Sudan imports grains to fill food gap
KHARTOUM, Sudan, March 1, 2005 (PANA) — The Sudanese government has placed orders for large quantities of grains to make up for shortage of foodstuff in the country, media reports Tuesday quoted humanitarian affairs minister Ibrahim Mahmoud Hamid as disclosing.
“We have ordered quantities of imported grains totalling almost half a million tons that will meet the needs of the country,” he said, adding: “One hundred tonnes of wheat will arrive in March, in addition to 20,000 tonnes imported from India.”
Hamid affirmed that the government was “able to fill the food
gap,” and blamed the food shortage “on little rainfall during the last (cropping) season and the rise of grain prices.”

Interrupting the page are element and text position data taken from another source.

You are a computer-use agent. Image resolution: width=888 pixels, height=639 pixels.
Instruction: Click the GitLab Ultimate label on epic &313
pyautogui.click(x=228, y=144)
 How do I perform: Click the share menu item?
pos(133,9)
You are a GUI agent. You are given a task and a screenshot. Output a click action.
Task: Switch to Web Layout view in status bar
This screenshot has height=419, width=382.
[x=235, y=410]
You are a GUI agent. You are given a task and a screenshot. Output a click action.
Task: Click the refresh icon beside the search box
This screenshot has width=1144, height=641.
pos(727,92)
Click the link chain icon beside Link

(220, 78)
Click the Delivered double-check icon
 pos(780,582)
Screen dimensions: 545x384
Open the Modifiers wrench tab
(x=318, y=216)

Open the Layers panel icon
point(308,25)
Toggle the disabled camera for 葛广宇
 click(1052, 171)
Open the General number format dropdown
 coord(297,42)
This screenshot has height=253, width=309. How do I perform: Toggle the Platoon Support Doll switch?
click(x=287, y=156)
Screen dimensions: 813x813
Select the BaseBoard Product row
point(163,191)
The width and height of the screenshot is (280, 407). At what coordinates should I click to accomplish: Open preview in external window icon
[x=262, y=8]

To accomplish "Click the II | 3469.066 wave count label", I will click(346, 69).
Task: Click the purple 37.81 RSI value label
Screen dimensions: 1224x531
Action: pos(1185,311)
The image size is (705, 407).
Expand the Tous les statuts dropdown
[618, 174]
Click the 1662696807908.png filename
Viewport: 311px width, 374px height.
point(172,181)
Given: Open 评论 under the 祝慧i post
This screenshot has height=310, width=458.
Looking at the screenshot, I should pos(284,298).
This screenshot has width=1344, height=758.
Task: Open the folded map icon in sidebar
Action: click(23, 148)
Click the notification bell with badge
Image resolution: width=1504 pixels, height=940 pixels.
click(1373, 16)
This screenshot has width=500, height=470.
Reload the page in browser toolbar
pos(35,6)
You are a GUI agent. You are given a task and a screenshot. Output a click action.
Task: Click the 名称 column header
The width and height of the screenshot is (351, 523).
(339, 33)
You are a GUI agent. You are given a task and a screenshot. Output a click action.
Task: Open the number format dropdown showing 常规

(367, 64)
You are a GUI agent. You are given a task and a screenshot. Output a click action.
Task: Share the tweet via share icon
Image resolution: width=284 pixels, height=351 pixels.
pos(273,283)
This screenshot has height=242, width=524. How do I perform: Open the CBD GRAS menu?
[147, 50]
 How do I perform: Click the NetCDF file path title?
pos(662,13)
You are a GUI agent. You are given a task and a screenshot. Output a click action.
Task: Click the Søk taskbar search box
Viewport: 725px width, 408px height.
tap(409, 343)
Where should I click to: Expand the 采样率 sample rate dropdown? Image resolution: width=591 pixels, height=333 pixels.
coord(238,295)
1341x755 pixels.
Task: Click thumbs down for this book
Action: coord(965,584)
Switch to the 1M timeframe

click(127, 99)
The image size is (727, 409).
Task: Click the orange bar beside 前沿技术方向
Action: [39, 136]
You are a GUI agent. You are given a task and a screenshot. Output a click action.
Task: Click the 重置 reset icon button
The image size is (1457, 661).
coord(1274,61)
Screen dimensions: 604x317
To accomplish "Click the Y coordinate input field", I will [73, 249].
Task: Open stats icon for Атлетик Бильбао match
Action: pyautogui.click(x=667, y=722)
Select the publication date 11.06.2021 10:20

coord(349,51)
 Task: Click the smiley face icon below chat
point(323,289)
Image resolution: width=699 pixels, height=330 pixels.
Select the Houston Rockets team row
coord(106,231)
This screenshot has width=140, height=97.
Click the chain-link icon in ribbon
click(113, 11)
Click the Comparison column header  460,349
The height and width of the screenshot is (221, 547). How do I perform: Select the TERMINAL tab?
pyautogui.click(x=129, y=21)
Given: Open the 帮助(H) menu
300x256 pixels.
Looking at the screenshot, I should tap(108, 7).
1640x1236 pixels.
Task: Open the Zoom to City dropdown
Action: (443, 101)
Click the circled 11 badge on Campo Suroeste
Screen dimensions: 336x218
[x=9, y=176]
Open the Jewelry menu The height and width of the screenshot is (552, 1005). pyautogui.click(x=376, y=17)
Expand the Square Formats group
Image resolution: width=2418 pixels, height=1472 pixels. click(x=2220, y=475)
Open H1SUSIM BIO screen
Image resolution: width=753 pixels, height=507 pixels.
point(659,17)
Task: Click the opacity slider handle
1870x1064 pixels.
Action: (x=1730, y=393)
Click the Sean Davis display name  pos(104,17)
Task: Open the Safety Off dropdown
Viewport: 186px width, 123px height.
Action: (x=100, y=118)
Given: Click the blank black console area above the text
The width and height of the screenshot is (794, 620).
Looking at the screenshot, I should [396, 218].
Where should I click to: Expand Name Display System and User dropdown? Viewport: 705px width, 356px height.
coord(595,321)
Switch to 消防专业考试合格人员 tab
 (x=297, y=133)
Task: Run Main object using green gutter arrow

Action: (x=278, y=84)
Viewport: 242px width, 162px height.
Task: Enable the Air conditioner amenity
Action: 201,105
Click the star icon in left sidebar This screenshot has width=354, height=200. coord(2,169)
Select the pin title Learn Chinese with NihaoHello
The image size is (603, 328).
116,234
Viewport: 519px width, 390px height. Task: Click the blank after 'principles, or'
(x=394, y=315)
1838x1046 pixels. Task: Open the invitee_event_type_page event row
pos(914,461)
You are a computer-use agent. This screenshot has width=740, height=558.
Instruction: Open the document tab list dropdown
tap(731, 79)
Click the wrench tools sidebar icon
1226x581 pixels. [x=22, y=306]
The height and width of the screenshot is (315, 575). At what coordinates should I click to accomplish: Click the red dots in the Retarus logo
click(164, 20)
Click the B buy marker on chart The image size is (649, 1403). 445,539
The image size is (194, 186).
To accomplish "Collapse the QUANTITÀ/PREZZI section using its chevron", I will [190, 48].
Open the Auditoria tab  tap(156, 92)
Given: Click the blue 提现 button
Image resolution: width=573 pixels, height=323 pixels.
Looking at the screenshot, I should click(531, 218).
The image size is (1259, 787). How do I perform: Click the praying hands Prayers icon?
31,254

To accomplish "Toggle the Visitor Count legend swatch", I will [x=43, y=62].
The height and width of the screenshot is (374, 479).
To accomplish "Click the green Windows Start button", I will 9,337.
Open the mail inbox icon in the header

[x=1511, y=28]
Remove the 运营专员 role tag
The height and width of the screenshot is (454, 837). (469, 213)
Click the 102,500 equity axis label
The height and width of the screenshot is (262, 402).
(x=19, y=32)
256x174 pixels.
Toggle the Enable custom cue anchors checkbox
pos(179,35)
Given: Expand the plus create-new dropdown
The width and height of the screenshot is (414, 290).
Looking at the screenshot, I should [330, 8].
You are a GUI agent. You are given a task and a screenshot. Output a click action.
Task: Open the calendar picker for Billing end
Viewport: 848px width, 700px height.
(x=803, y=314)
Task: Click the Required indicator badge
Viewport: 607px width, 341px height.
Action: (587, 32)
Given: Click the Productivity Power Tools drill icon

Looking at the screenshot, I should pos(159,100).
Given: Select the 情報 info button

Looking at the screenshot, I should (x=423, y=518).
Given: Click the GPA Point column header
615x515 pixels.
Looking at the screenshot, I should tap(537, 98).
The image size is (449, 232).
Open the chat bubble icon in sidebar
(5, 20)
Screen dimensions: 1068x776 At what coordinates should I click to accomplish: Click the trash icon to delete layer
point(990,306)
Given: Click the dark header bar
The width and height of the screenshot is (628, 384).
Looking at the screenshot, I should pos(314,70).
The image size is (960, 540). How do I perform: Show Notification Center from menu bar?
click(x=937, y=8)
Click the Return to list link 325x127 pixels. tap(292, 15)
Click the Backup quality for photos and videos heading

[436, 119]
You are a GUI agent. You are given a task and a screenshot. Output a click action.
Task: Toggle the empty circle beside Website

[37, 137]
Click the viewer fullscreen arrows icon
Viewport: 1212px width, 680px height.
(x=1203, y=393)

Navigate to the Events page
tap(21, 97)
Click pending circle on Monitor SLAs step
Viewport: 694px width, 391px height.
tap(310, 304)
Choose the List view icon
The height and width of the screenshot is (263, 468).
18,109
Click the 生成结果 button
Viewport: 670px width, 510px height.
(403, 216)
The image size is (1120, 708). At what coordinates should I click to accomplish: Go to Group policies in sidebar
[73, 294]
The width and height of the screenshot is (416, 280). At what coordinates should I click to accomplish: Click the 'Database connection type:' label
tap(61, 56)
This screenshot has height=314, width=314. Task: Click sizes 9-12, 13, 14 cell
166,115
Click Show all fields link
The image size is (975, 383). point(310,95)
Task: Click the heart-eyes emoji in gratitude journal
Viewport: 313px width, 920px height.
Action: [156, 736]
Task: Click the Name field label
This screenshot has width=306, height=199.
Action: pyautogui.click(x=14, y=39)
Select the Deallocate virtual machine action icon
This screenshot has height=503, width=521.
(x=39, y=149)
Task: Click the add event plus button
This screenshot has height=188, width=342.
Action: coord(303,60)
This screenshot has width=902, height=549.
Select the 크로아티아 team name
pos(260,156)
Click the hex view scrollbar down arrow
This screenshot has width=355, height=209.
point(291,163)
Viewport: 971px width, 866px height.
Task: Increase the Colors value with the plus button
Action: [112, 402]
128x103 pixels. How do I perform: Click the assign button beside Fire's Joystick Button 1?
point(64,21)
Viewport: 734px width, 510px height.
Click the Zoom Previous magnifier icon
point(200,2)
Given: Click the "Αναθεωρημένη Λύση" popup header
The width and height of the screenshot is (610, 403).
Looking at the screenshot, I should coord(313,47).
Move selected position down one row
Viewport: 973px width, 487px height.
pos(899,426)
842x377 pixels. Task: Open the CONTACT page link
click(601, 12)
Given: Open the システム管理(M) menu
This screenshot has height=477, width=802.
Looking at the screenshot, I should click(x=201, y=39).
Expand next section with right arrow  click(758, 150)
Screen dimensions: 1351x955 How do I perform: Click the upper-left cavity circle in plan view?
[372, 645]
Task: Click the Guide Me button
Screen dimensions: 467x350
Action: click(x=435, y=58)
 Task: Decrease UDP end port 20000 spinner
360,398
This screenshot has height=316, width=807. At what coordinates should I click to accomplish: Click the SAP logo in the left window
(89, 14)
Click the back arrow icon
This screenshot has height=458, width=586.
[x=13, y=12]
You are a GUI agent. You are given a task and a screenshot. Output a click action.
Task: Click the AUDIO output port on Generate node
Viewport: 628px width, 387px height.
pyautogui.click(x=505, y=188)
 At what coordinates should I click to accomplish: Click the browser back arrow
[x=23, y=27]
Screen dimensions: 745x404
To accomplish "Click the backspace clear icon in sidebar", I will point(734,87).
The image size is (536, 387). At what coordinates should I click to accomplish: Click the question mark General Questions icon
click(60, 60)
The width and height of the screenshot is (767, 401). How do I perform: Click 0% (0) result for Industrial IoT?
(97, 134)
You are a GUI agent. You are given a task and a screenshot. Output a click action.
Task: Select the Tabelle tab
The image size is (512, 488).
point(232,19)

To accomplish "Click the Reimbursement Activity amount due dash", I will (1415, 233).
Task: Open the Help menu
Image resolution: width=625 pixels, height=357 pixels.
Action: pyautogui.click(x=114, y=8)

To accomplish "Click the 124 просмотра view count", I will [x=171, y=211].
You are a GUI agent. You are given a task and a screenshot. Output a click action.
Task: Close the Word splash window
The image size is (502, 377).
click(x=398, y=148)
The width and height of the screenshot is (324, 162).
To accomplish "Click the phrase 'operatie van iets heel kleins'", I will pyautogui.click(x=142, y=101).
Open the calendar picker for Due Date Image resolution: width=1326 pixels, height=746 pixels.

Meanwhile, Hamid has rejected statements attributed to UN
secretary-general Kofi Annan on the current situation in Sudan’s war-affected western Darfur region and southern Sudan to the effect that conditions had not improved much and that relief workers encounter difficulties attempting to gain access to the needy.
The Sudanese minister noted that Annan’s statements were contrary to those of his representative to Sudan, Jan Pronk, who had said the “situation in the Darfur states has improved”.
Hamid said the humanitarian conditions in southern Sudan, which just ended a 21-year rebel war against Khartoum, have improved following cessation of hostilities and that “humanitarian aid has been flowing smoothly” to the region.
The Darfur region has been in the grip of fighting between
government forces and two rebel groups for the past two years, uprooting over one million people from their homes and claiming some 70,000 lives, according to estimates from the UN and relief agencies.
The African Union is attempting to broker a peace deal among the parties at peace talks in the Nigerian capital, Abuja.